= Ruth Silver =

Dame Ruth Muldoon Silver (born January 1945, North Lanarkshire) is a British academic administrator and promoter of education policy. She was Principal of Lewisham College for 17 years until 2009, and was chair of the Working Men's College governing board from 2002-05. In 2010, she became the chair of the Learning and Skills Improvement Service (LSIS), a public body for Further Education and skills development. Most recently she was
president of the Further Education Trust for Leadership (FETL).

==Early life==
Siver was born in January 1945; her mother a midwife, her father an engineer.

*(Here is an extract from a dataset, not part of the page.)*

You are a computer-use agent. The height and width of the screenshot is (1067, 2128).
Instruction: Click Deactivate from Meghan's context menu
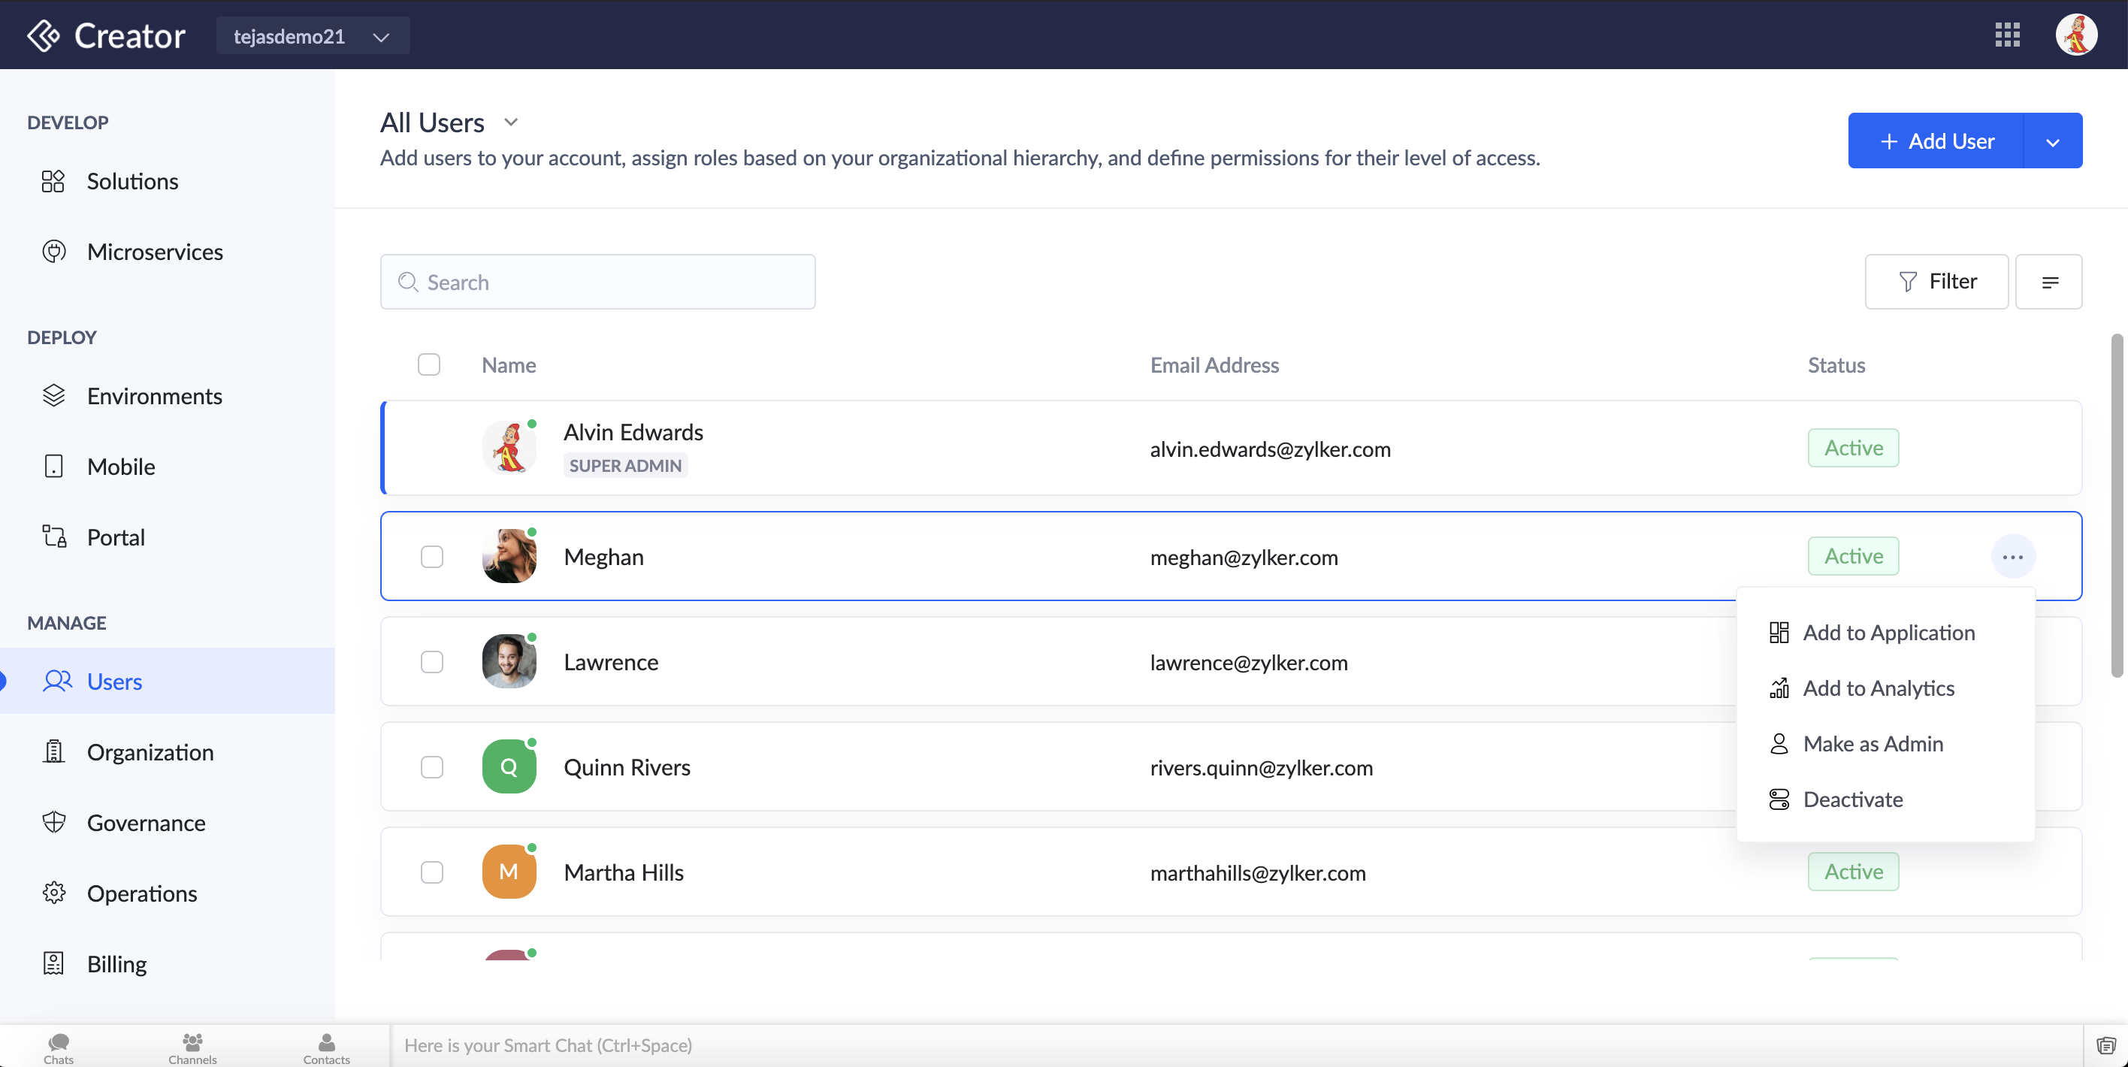pyautogui.click(x=1851, y=799)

She studied psychology and literature at Glasgow and the Southampton universities, through a National Union of Mineworkers' scholarship.

==Career==

Silver served as an adviser to the Select Committee in the House of Commons and a member of the Skills Commission. She sat on the Edge Foundation (ADHD), which aims to raise the status of vocational learning; the Horse's Mouth, an online peer-mentoring enterprise; and the Trinity Laban Conservatoire.

Silver was appointed Chief Assessor for the Centre of Excellence in Leadership's Principals Qualifying Programme. Her employment has included child guidance, teaching and inspection, and in-service at the Department for Education and Skills, developing national education policy on personal development in young people. In 2010, she was appointed to chair the National Taskforce on the Future of the Careers Profession.

Silver was a founding trustee of the Edge Foundation, which aims to raising the status of vocational learning, and was the first chief assessor for the Qualifying Programme for Principals. She was a visiting professor on educational developments at London South Bank University.

She was a member of Prime Minister Gordon Brown's UK Women and Work Commission. In 2014, she worked with Glasgow's colleges in the post-merger realignment of their curricula. In 2015-16, she chaired the Scottish Government's Commission on Widening Access to Universities.

==Honours==
In 2006, she was made a Dame Commander of the Order of the British Empire in recognition for her services to Further Education, having previously been appointed CBE in the 1998 New Year Honours.